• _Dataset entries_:
------------------------------------------------

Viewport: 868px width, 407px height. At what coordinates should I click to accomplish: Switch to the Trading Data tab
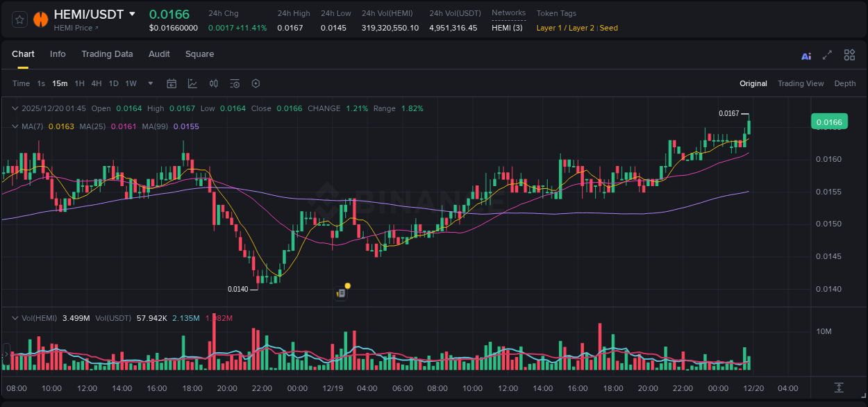coord(107,54)
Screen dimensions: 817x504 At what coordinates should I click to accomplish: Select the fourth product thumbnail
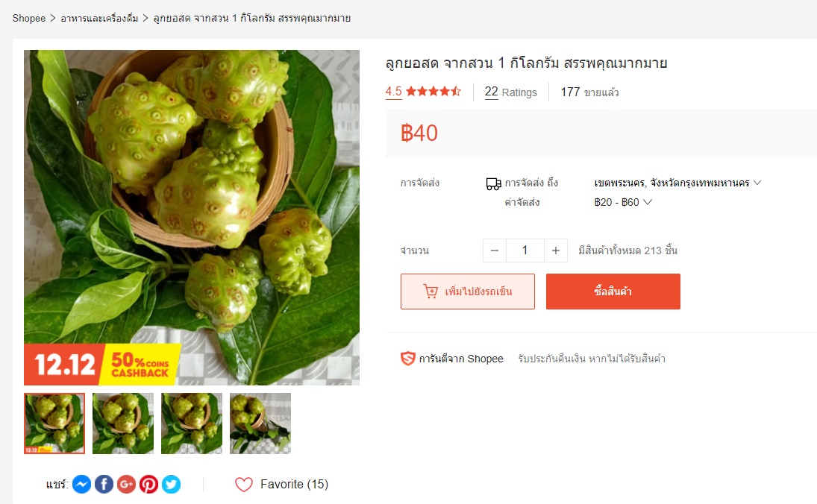(260, 423)
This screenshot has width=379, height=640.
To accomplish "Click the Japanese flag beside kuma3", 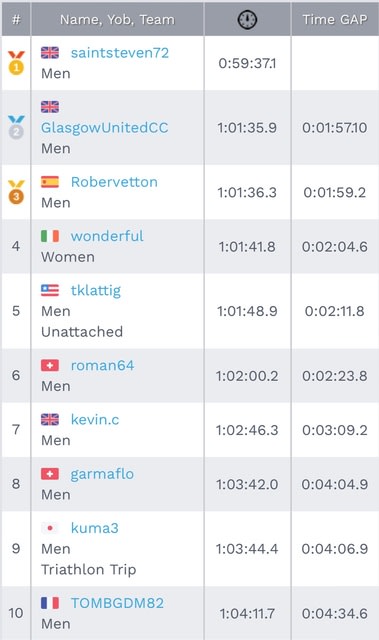I will (50, 528).
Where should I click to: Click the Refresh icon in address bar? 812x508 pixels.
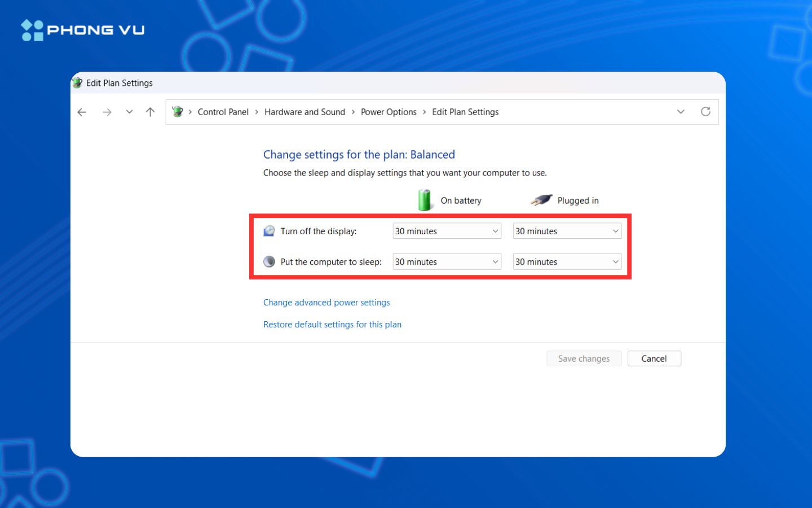[x=705, y=112]
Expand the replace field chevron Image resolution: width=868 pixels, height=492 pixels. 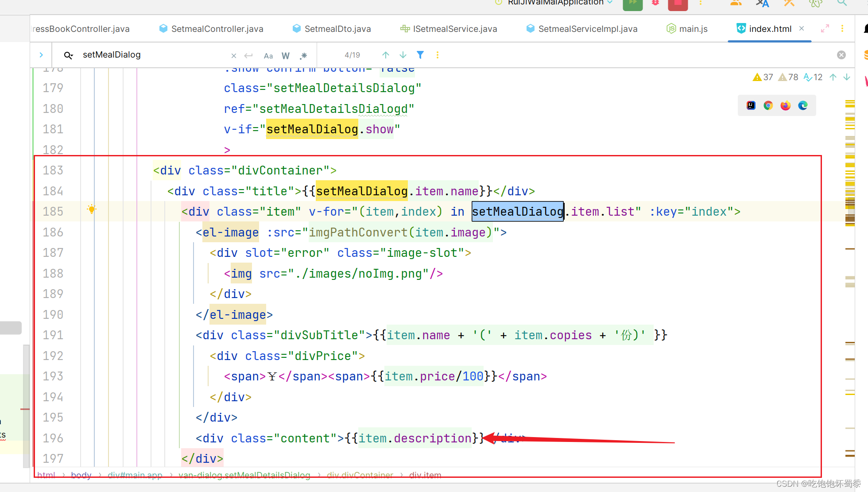[41, 55]
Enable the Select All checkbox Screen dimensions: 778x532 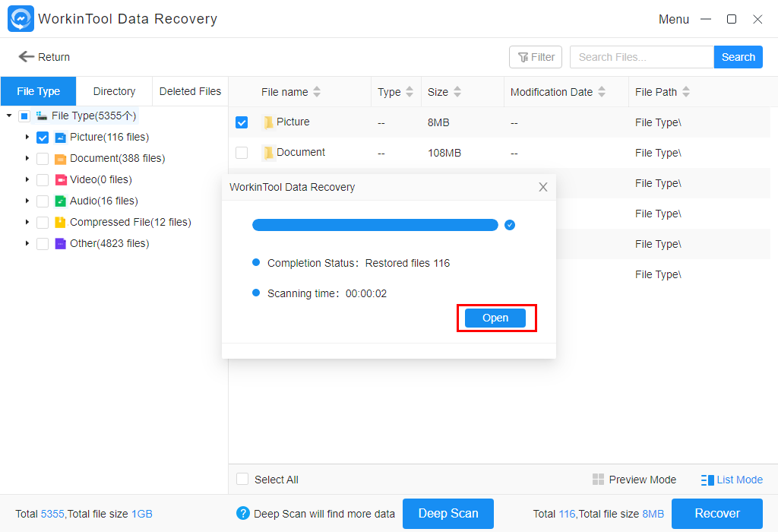pyautogui.click(x=242, y=480)
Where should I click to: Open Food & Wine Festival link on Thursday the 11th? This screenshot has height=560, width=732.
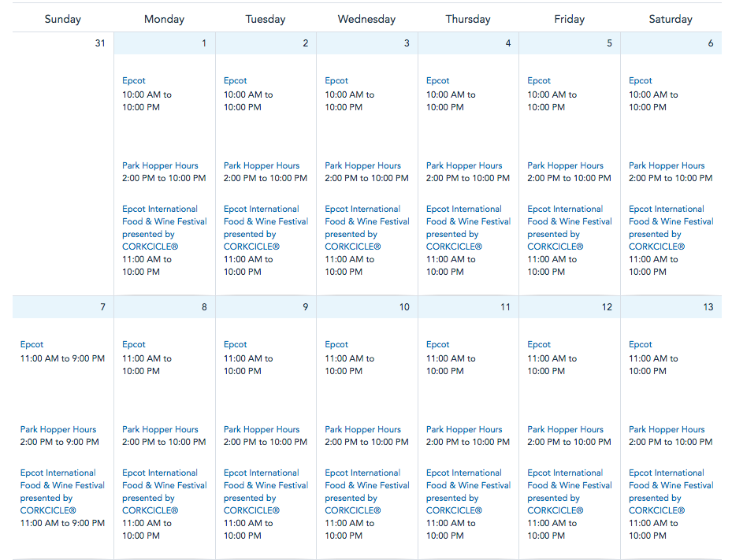click(x=468, y=485)
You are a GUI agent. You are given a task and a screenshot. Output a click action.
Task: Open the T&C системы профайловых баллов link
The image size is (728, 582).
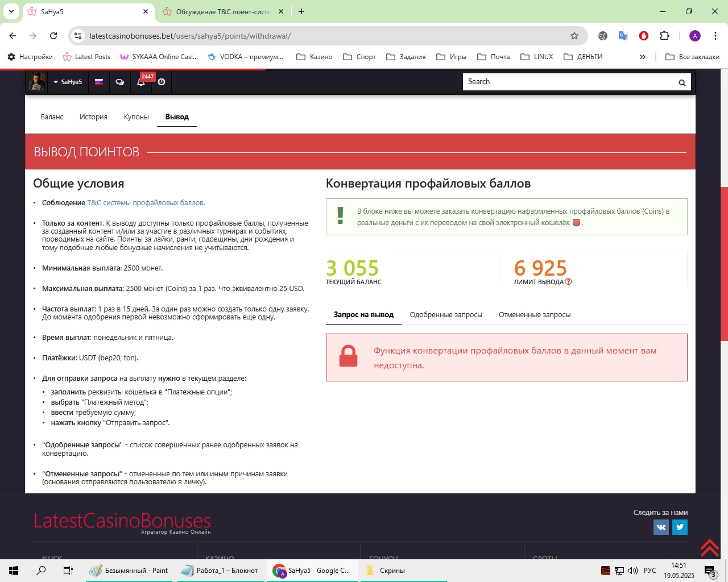pyautogui.click(x=145, y=202)
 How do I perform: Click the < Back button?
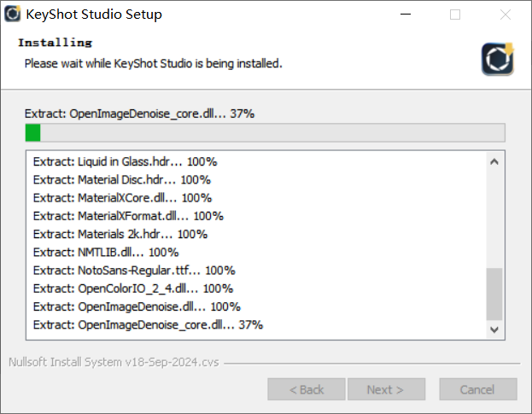[307, 389]
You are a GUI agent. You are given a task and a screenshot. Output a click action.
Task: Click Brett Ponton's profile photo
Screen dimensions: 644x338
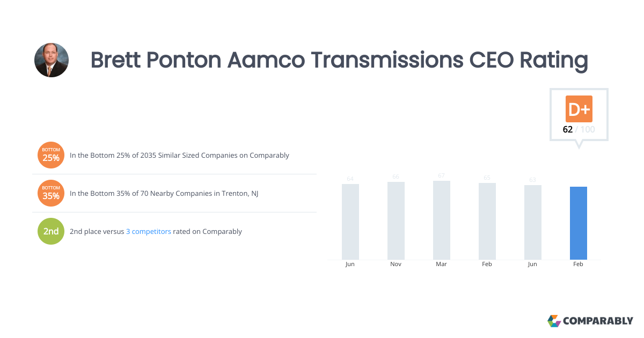coord(52,60)
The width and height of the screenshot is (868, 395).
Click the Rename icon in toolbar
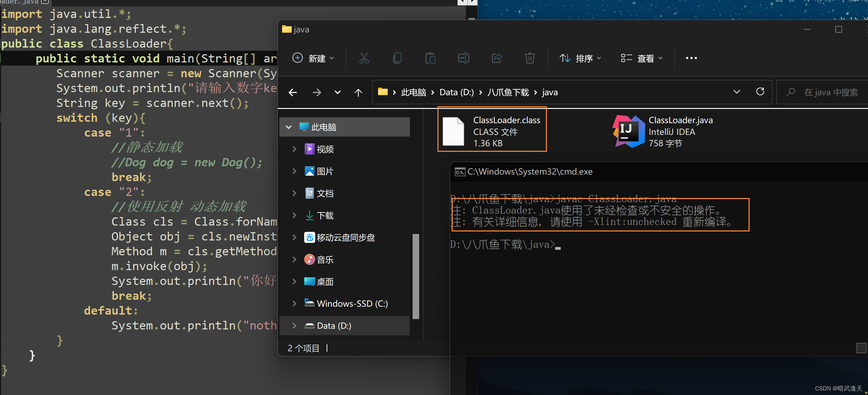click(x=463, y=58)
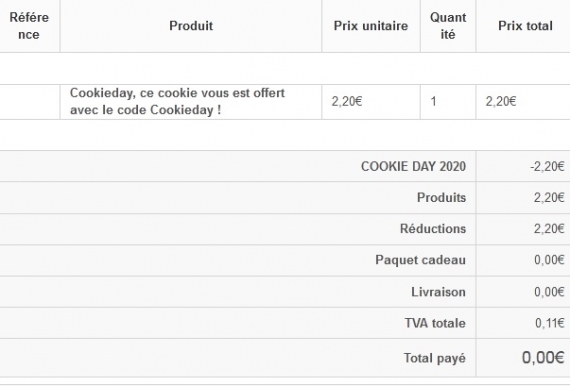Image resolution: width=570 pixels, height=386 pixels.
Task: Click the COOKIE DAY 2020 discount label
Action: (413, 166)
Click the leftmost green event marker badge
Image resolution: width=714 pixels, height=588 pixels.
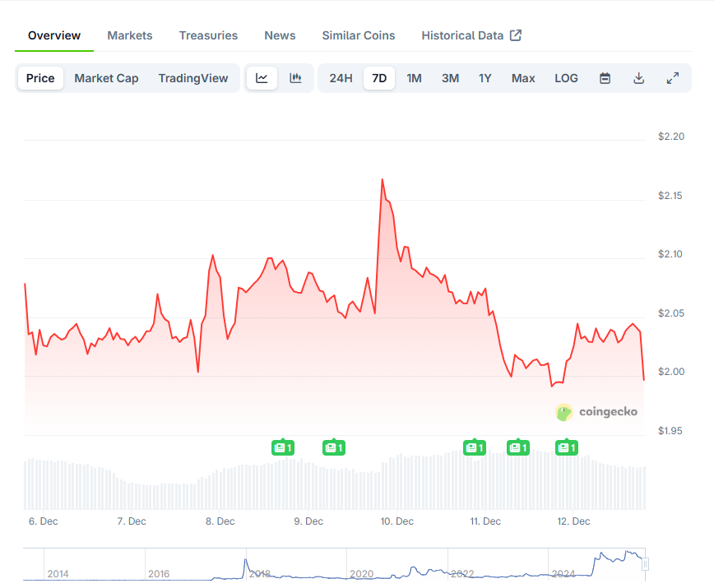point(282,447)
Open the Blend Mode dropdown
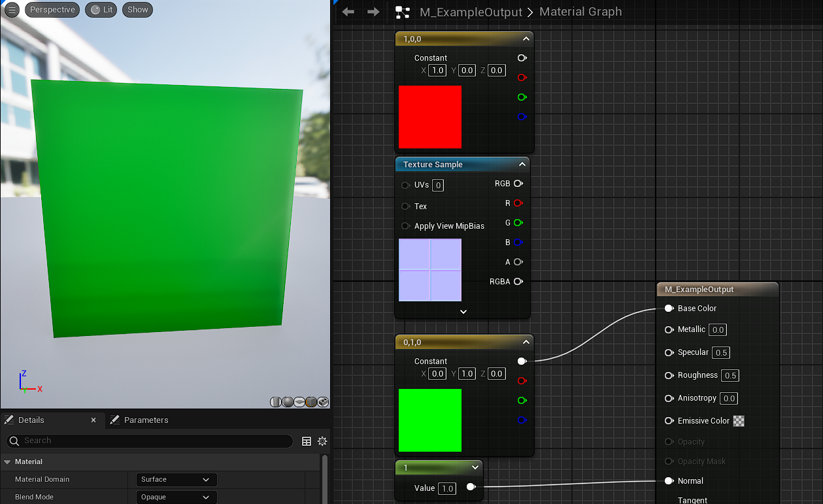Viewport: 823px width, 504px height. (x=176, y=497)
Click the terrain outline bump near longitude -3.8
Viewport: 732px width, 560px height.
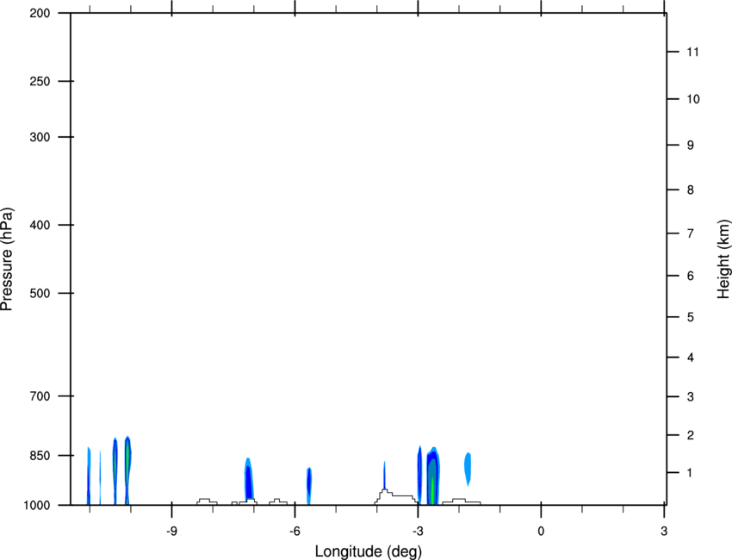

------------------------------------------------

• _WHAT YOU SHOULD DO_:
Copy the rows from the line containing "How do I perform: Click the < Back button?" through the end of the rows, keeping both ends. Leave the pictures out of your copy.

• _EXERCISE OUTPUT_:
 How do I perform: Click the < Back button?
[307, 389]
You are a GUI agent. You are given a task and a screenshot. Output a click action.
Task: Click Brett Ponton's profile photo
Screen dimensions: 644x338
coord(52,60)
The width and height of the screenshot is (868, 395).
Click the Rename icon in toolbar
click(x=463, y=58)
Image resolution: width=570 pixels, height=386 pixels.
Task: Click the COOKIE DAY 2020 discount label
Action: (413, 166)
Click the leftmost green event marker badge
Image resolution: width=714 pixels, height=588 pixels.
point(282,447)
Open the Blend Mode dropdown
Viewport: 823px width, 504px height. (x=176, y=497)
Click the terrain outline bump near longitude -3.8
Viewport: 732px width, 560px height.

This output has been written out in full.